After Federal Reserve Chair Jerome Powell said interest rates would be kept higher for longer to bring down surging inflation on Monday, the US dollar rose to a 20-year high against other major currencies.
A gauge of the dollar’s strength versus a group of other currencies, the dollar index, hit a new 20-year high of 109.48.
That put it at a disadvantage relative to its European counterparts, who were already struggling despite hawkish comments from the European Central Bank that raised hopes for a rate hike in September that was ultimately postponed.
In early European trade, the euro was down a quarter of a percent to $0.99415, approaching 20-year lows, while the pound fell to a 2-and-a-half-year low against the dollar.
A national holiday caused the London stock exchange to be closed.
On Friday, Powell told attendees at the Jackson Hole central banking conference in Wyoming that interest rates would be raised as high as necessary to curb growth and would remain at those levels “for some time” in order to bring down inflation, which is currently running at more than three times the Fed’s 2% goal.
According to Societe Generale currency strategist Kenneth Broux, “Powell’s comments encouraged the pricing of a higher Fed funds rate for a longer duration.” It is too soon to assume that the Fed will begin lowering interest rates in the middle of 2023.
As a result, the money markets are now pricing in a 70% possibility of a 75 basis point move from the Federal Reserve in September.
Two-year bond yields on US Treasuries soared to roughly 3.49 percent, a 15-year high, boosting the US dollar.
On the other hand, the offshore yuan dropped to a new two-year low of 6.9321 per dollar, while the dollar rose 0.8% to 138.81 yen, its best level since July 21.
The value of the pound dropped to a new low of $1.1649, its lowest level in over two and a half years, and has since recovered by 0.5% to $1.1676.
According to Commonwealth Bank of Australia senior associate for currency strategy and international economics Carol Kong, “I think for this week, the (US dollar index) is going to track even higher towards 110 points just as market participants continue to price in more aggressive tightening cycles by the major central banks.”
At the Jackson Hole Symposium, Isabel Schnabel, the board member of the European Central Bank, urged for strong or substantial policy action, as did Martins Kazaks, the governor of the central bank of Latvia.
The euro has been weak because of the energy crisis in the EU, which has increased the likelihood of a recession even as expectations for a large ECB rate hike in September climb.

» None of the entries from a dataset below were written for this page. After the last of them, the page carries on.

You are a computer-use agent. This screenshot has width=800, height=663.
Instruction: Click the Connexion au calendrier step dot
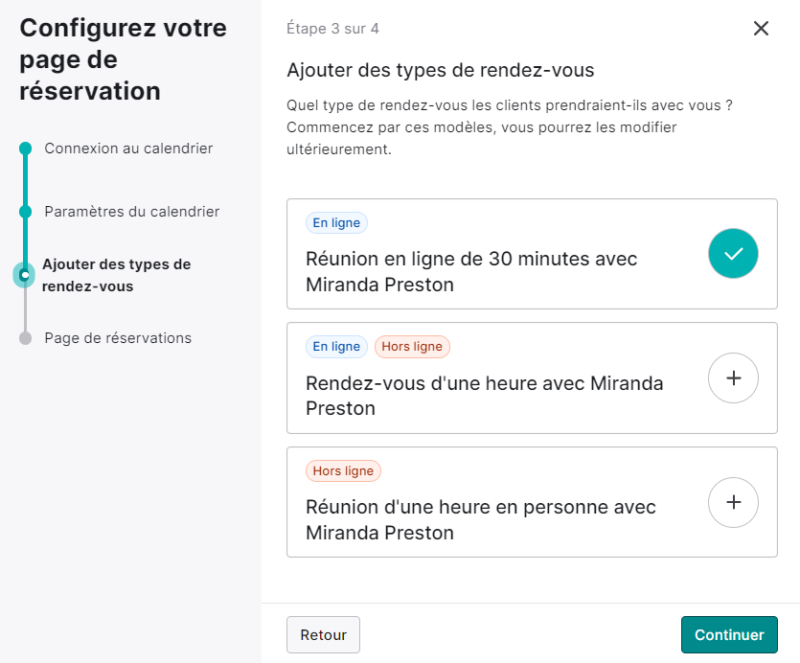[26, 148]
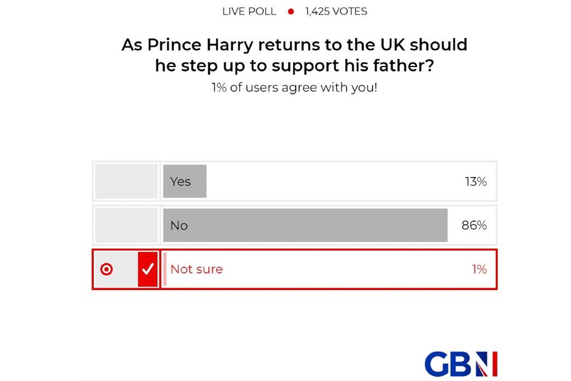Click the users agree message

294,88
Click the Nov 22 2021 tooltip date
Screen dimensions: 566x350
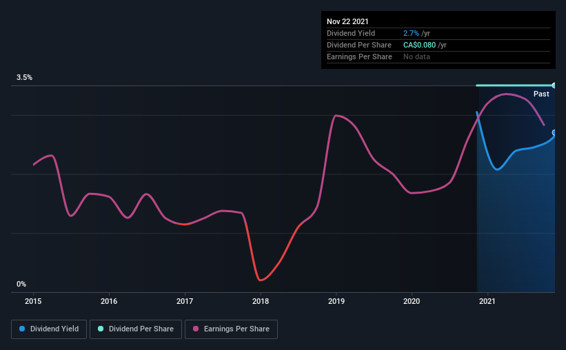click(x=347, y=21)
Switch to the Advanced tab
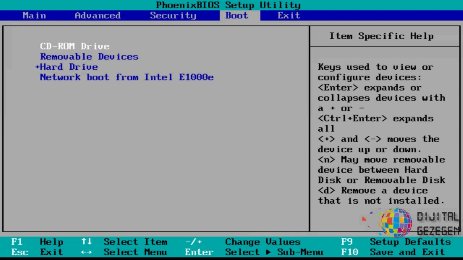 97,16
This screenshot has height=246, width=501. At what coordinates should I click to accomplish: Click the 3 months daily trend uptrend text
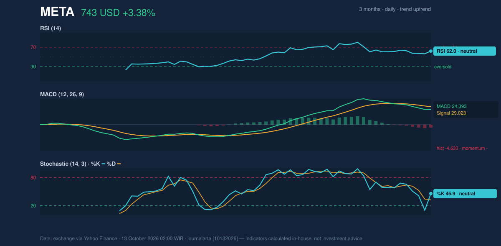click(x=395, y=9)
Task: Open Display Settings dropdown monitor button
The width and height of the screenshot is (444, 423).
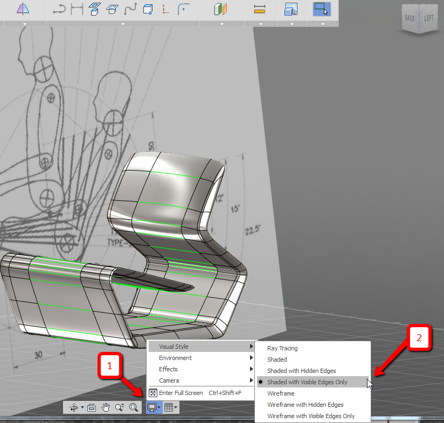Action: click(154, 407)
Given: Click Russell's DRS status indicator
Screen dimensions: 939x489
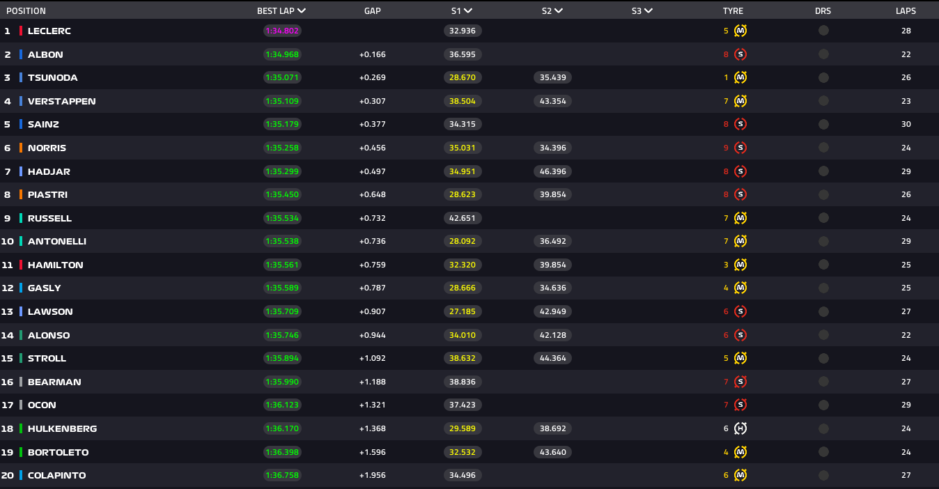Looking at the screenshot, I should tap(823, 218).
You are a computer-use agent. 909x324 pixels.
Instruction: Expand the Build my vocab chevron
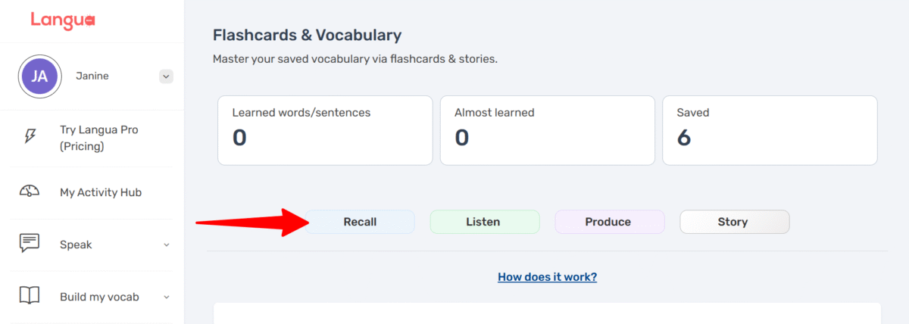(x=167, y=298)
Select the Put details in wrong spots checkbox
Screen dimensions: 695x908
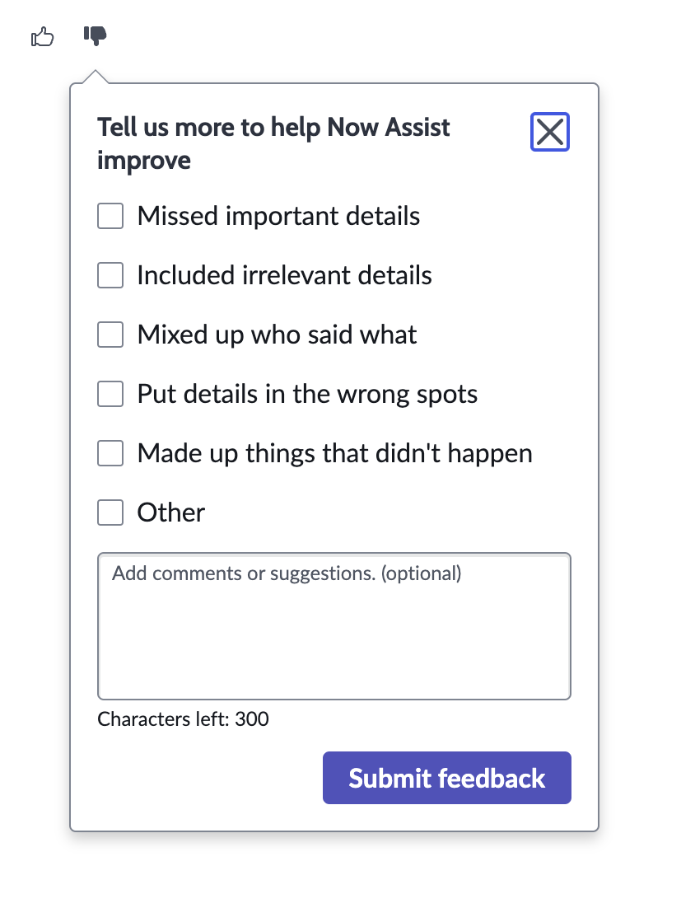pos(110,394)
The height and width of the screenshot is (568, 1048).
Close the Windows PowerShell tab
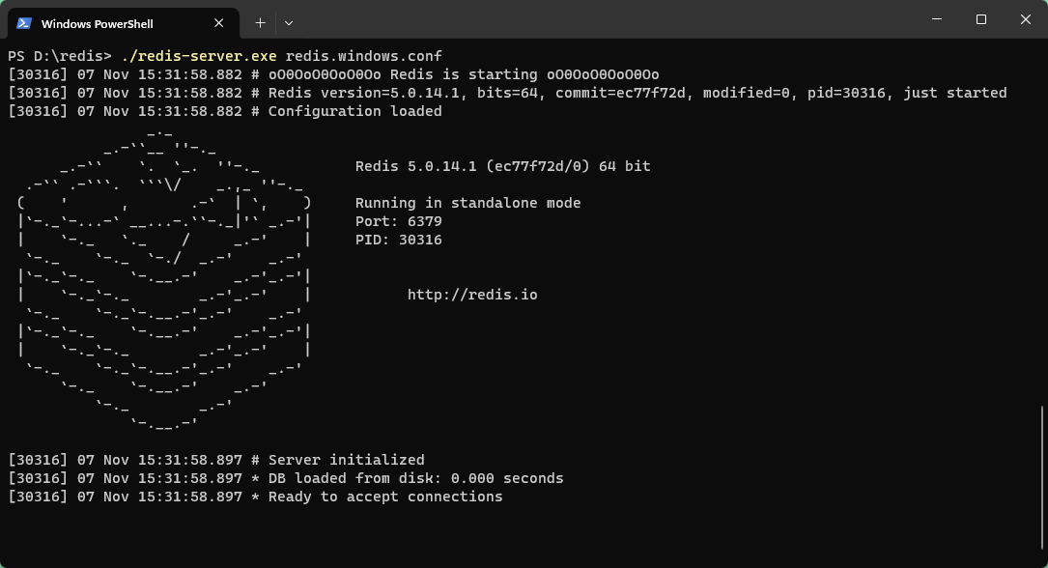tap(218, 23)
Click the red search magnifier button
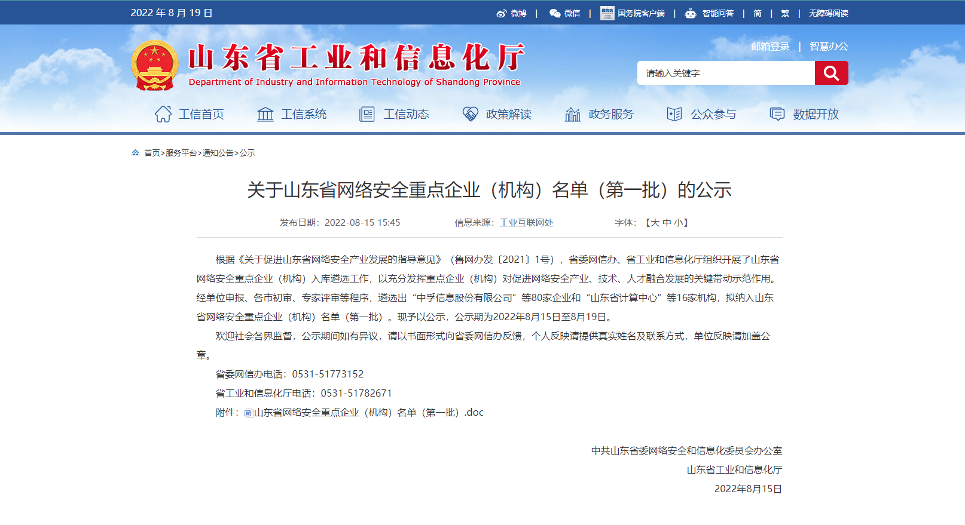Viewport: 965px width, 525px height. (831, 73)
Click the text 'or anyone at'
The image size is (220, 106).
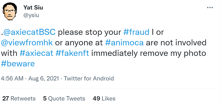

The European Union should expect a shutdown in natural gas deliveries from Russia’s national energy behemoth Gazprom (GAZP.MM) from August 31 to September 2.
With a widespread fear of losing money, investors dumped Australian and New Zealand dollars.
Down to its lowest level since July 19 (at $0.6838), the Australian dollar followed the trend of the New Zealand dollar (at $0.61), which also reached its lowest level since the middle of July.
Bitcoin, the largest cryptocurrency, made some gains but is still trading below the $20,000 barrier it fell below over the weekend.